NEL SEGRETO DEGLI OCCHI E DELLE MANI

luigi carboni

Sabato 12 Aprile 2003 alle ore 18.30 si inaugurerà presso la nuova sede della OTTO Gallery Arte Contemporanea, via D’Azeglio 55 a Bologna, la mostra personale di Luigi Carboni; si tratta del terzo appuntamento dell’artista marchigiano con la galleria OTTO, dopo la personale del 1998 e la mostra a due con Emil Lukas dell’ottobre 2000. Per l’occasione viene pubblicato una catalogo che raccoglie l’intero corpus del lavoro dell’artista, dal 1985 fino alle ultime tele esposte per la prima volta in questa sede; la monografia comprenderà inoltre un’antologia dei testi critici che negli anni sono stati dedicati alla sua opera.

Carboni fa parte di una generazione di artisti che ha saputo riscoprire il piacere della pittura e della manualità; il suo lavoro si articola su un doppio codice di cosmopolitismo e ricercata individualità radicato da un lato sul valore fondante del viaggio, di cui si arricchisce senza sosta, dall’altro, dalla scelta – altrettanto determinante – di vivere a Pesaro, lontano dai principali centri di diffusione del linguaggio visivo. “Nelle Grandi città manca la spiritualità necessaria per lavorare, mentre passare alcuni mesi segregati in una piccola città, ai confini dell’impero artistico, salvaguardia la propria autonomia e controlla l’ansia dell’omologazione”.

Nei quadri di Carboni emergono suggestioni personalissime; l’estrema perizia tecnica non cede mai il passo alla sovrabbondanza decorativa ma si compone in partiture di estremo rigore formale; la sua opera non tende mai a ridursi, non cerca la sterilizzazione, non opta per una strategia della sparizione, anzi compete ancora con quella testimonianza che un tempo la rendeva atta ad irradiare sovranità.
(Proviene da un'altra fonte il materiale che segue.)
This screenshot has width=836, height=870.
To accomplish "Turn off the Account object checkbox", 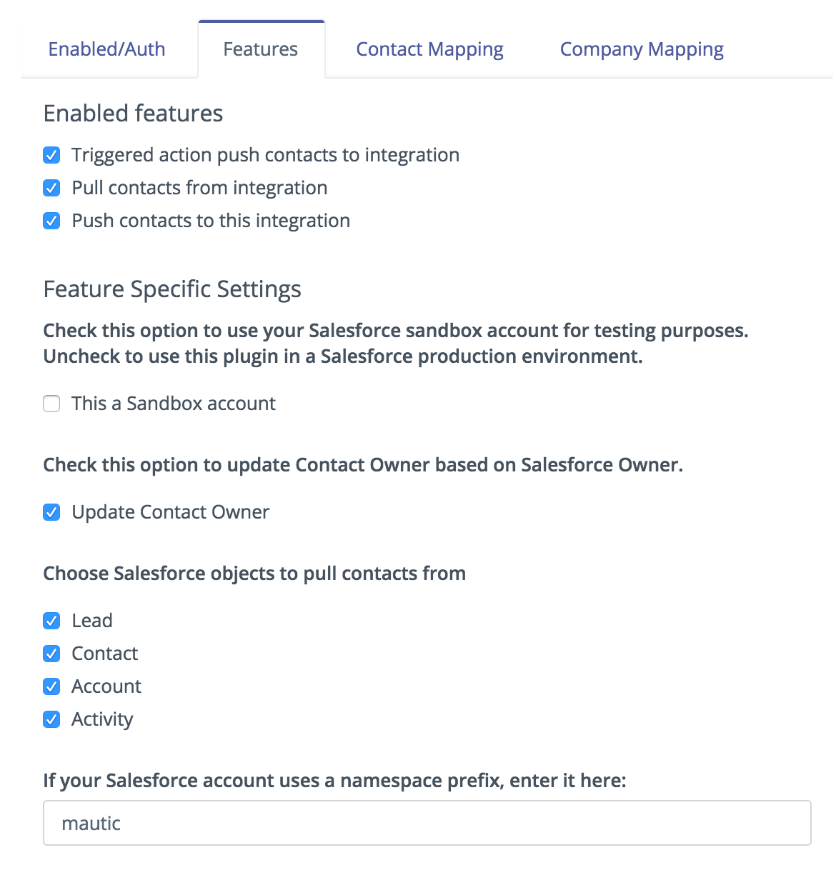I will (x=52, y=687).
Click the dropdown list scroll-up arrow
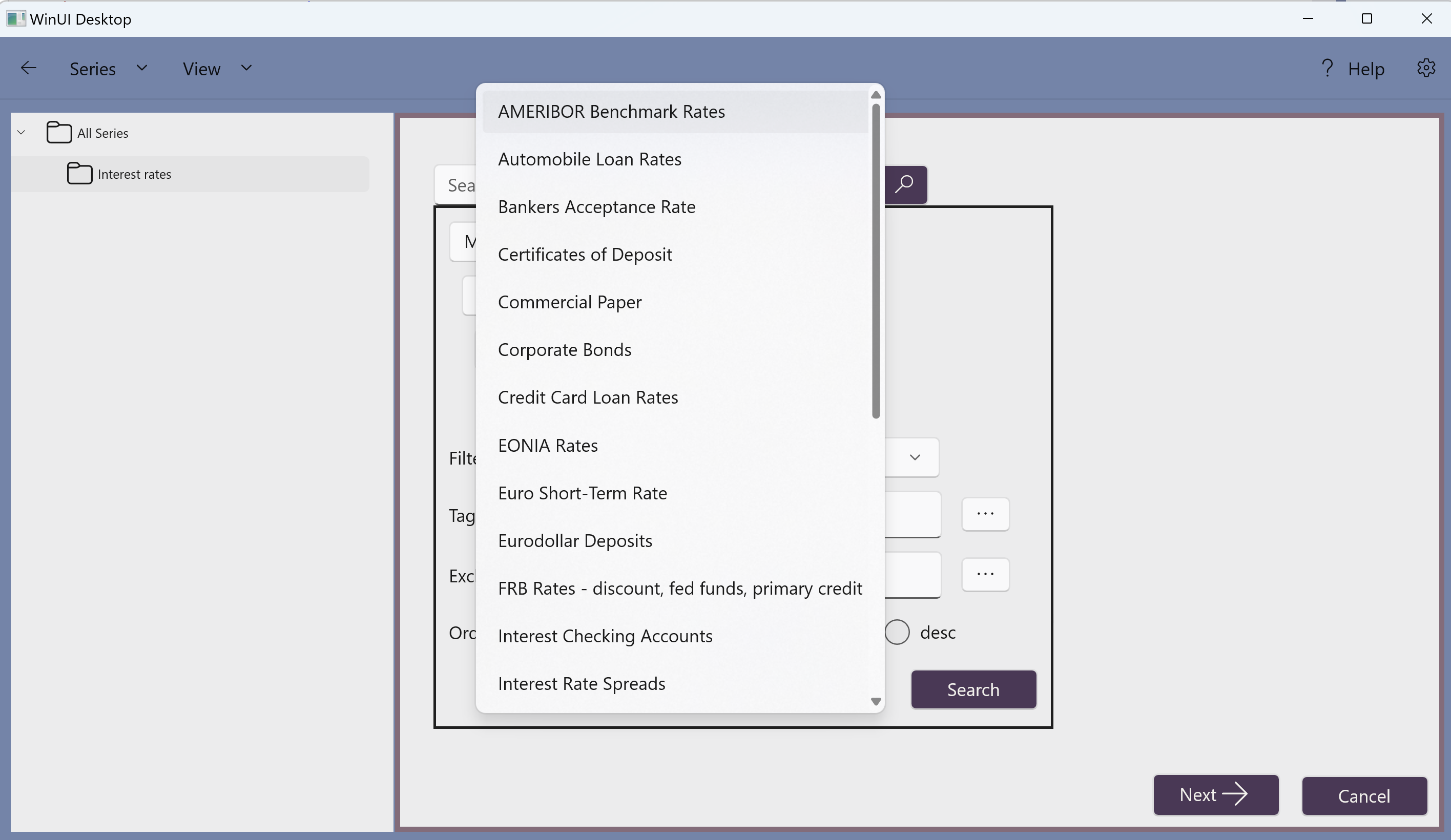Viewport: 1451px width, 840px height. [x=876, y=95]

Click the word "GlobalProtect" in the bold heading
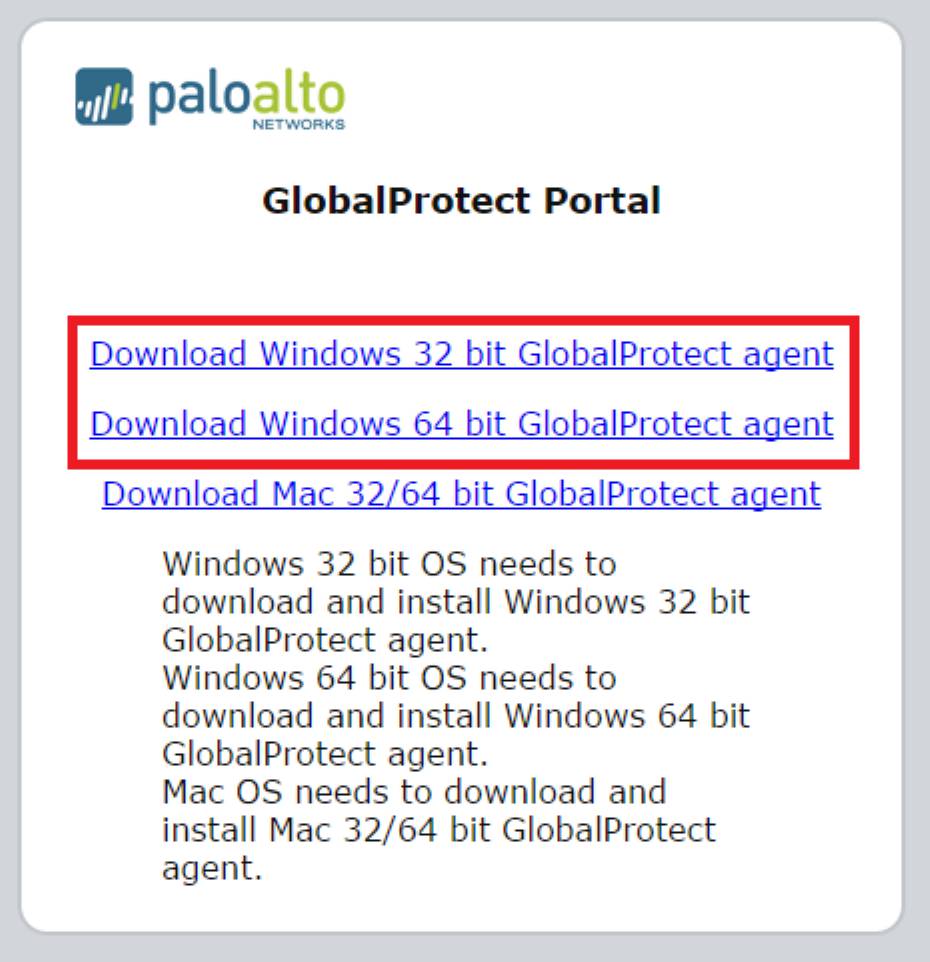[396, 201]
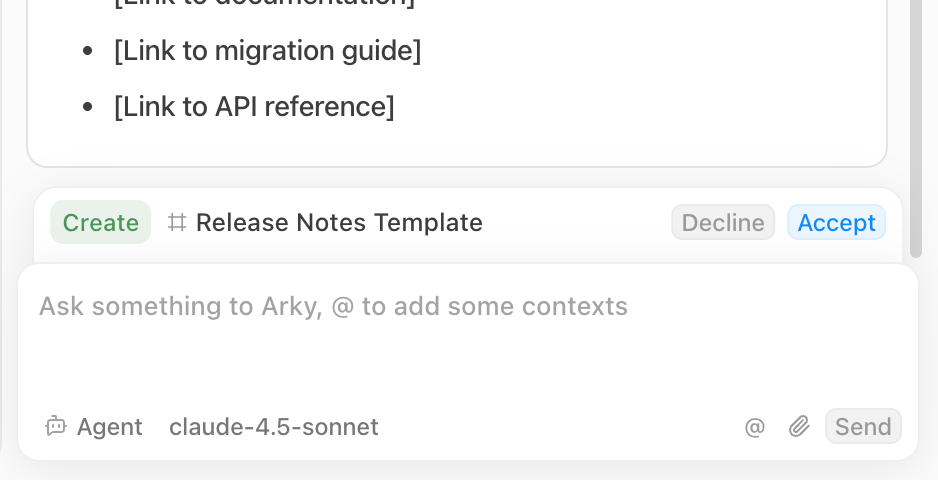Image resolution: width=938 pixels, height=480 pixels.
Task: Click the "[Link to migration guide]" text
Action: coord(267,51)
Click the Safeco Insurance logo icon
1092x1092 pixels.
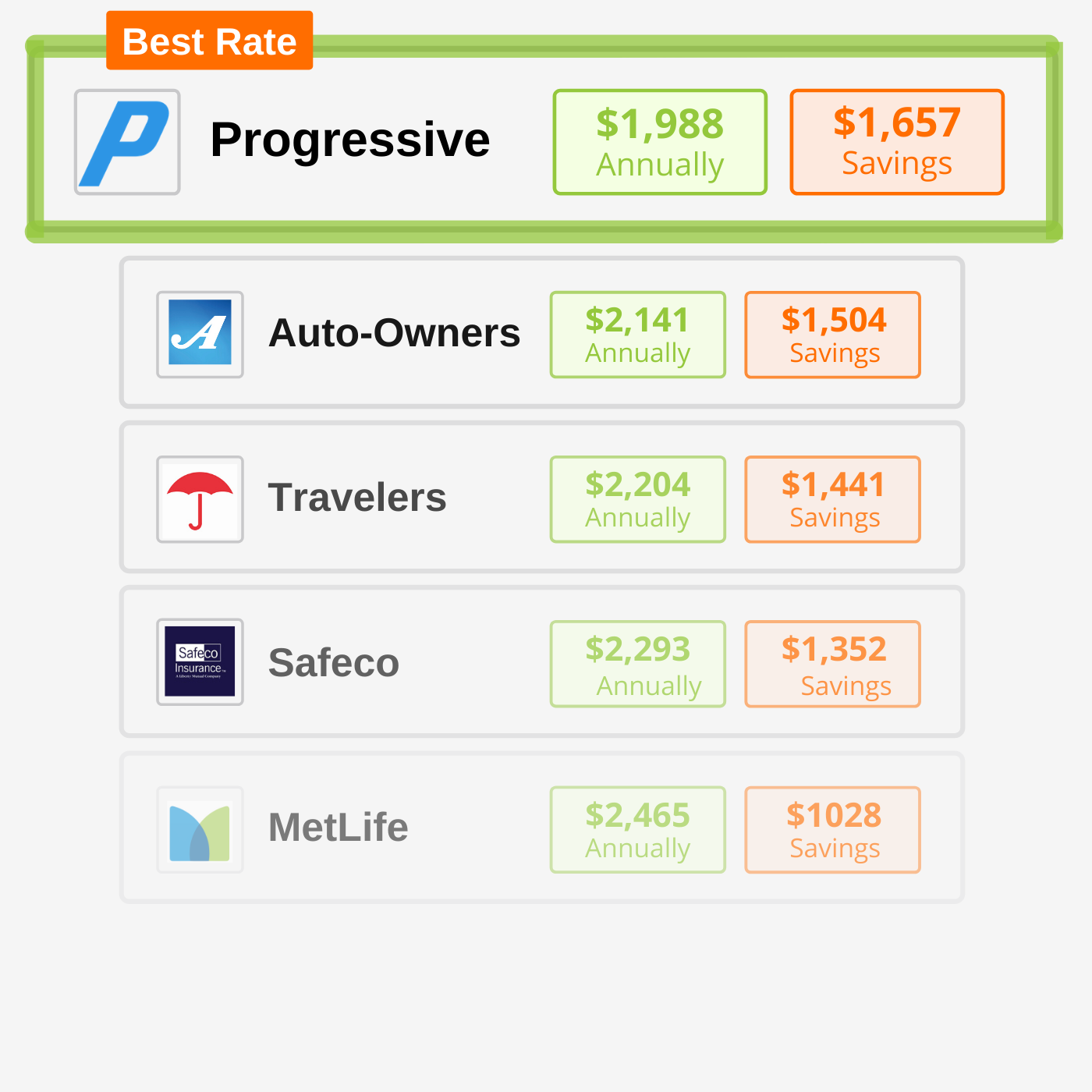tap(200, 662)
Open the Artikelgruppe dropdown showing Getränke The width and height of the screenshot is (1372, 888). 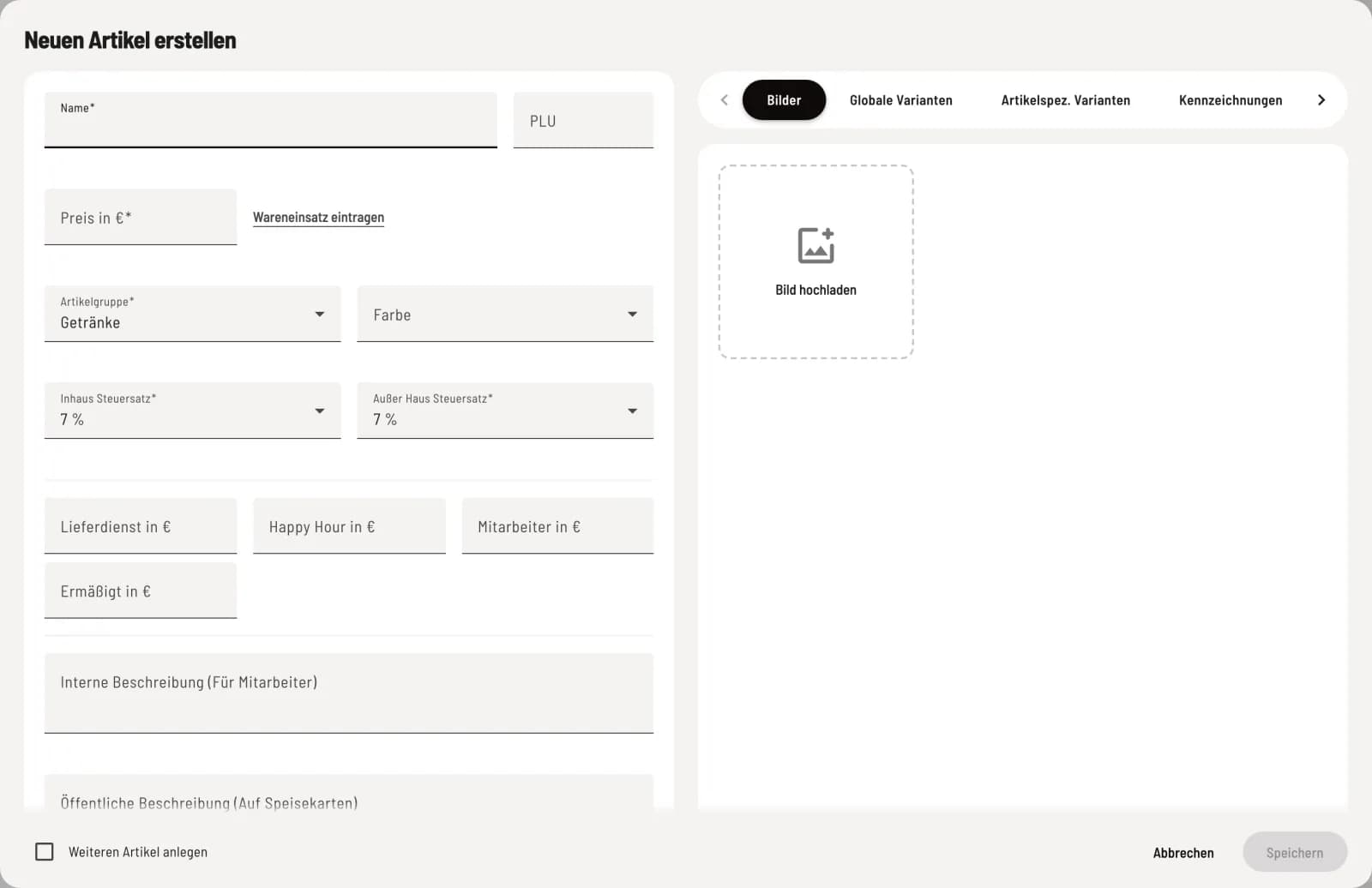(x=192, y=314)
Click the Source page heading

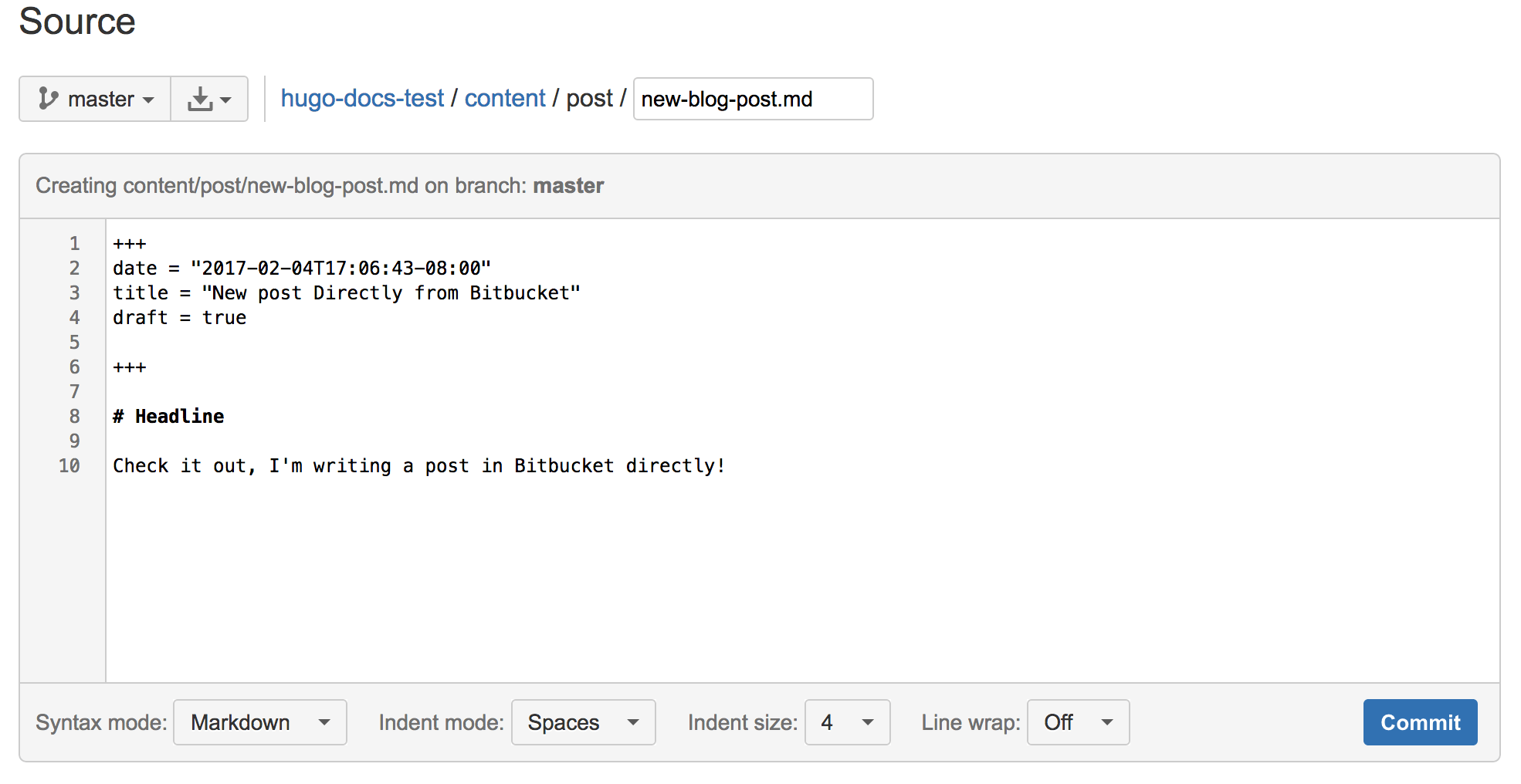click(x=76, y=22)
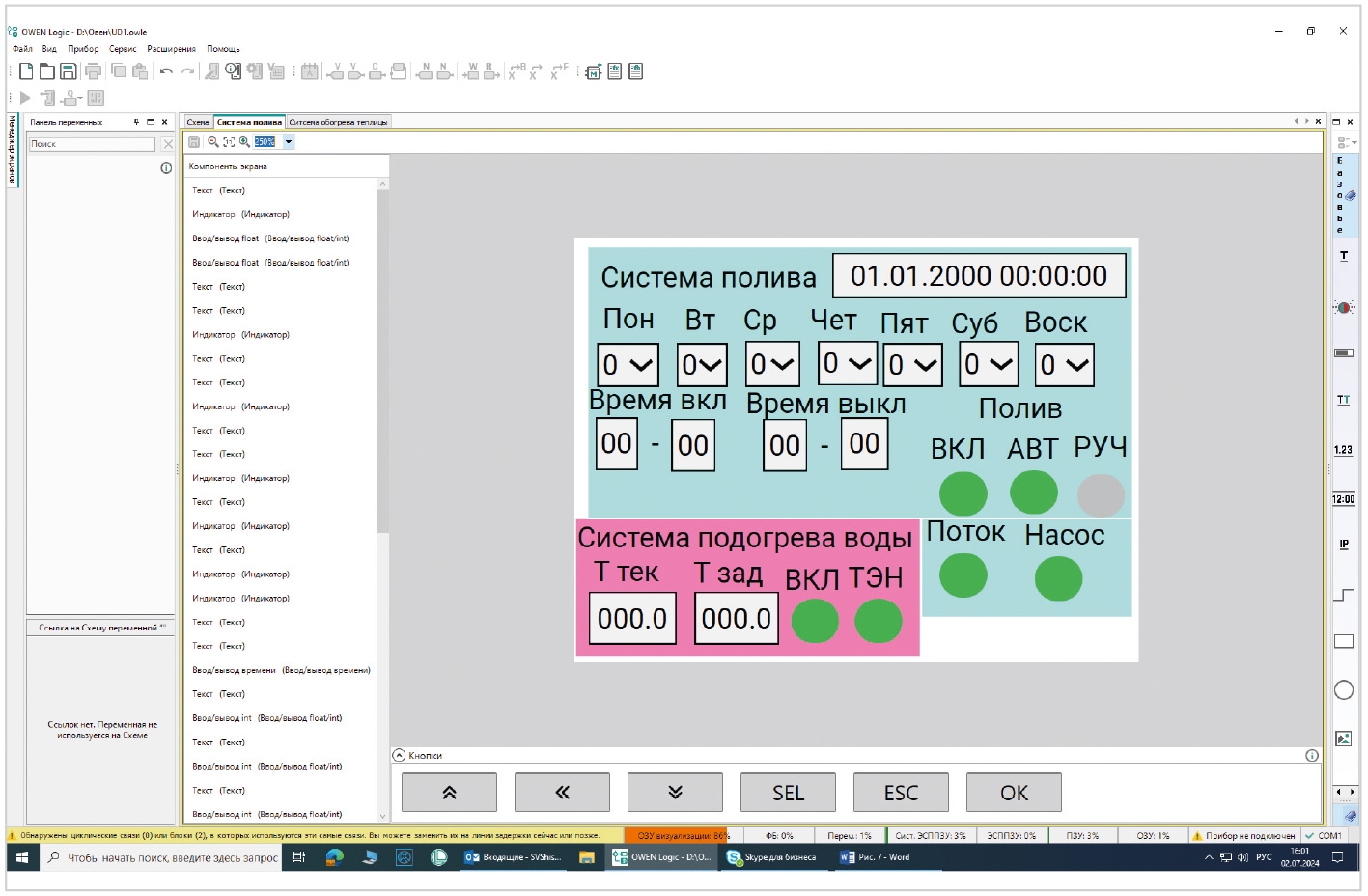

Opere di grande dimensione costituite da fitte ragnatele di segni naturalistici ed arabeschi infiniti, dove il segno incide la superficie della tela fino al limite dell’impenetrabilità. “Il segno passa, costruisce le forme, senza legarsi ad alcune di esse, con distaccata continuità, regolando i meccanismi compositivi, le vibrazioni sottili, in una consapevole assenza di protagonismo”.

Carboni è uno di quegli artisti che continuamente ci costringono a spostare la bellezza al centro dei nostri pensieri sull’arte: in questa mostra presenta un’installazione sul tema del “giardino”, poetico luogo della felicità, isola felice fuori del tempo e insieme archetipo dell’utopia, assimilabile al giardino/labirinto; le “mappe”, che periodicamente affiorano nella sua poetica, questa volta non riescono a celare un’amarezza di fondo, un senso di precarietà che ci attanaglia tutti: “noi siamo il mondo, altri decidono come farlo andare. Ed è difficile togliersi dalla testa che i bersagli con cui Carboni inquadra nazioni e Stati non siano, questa volta, veri”.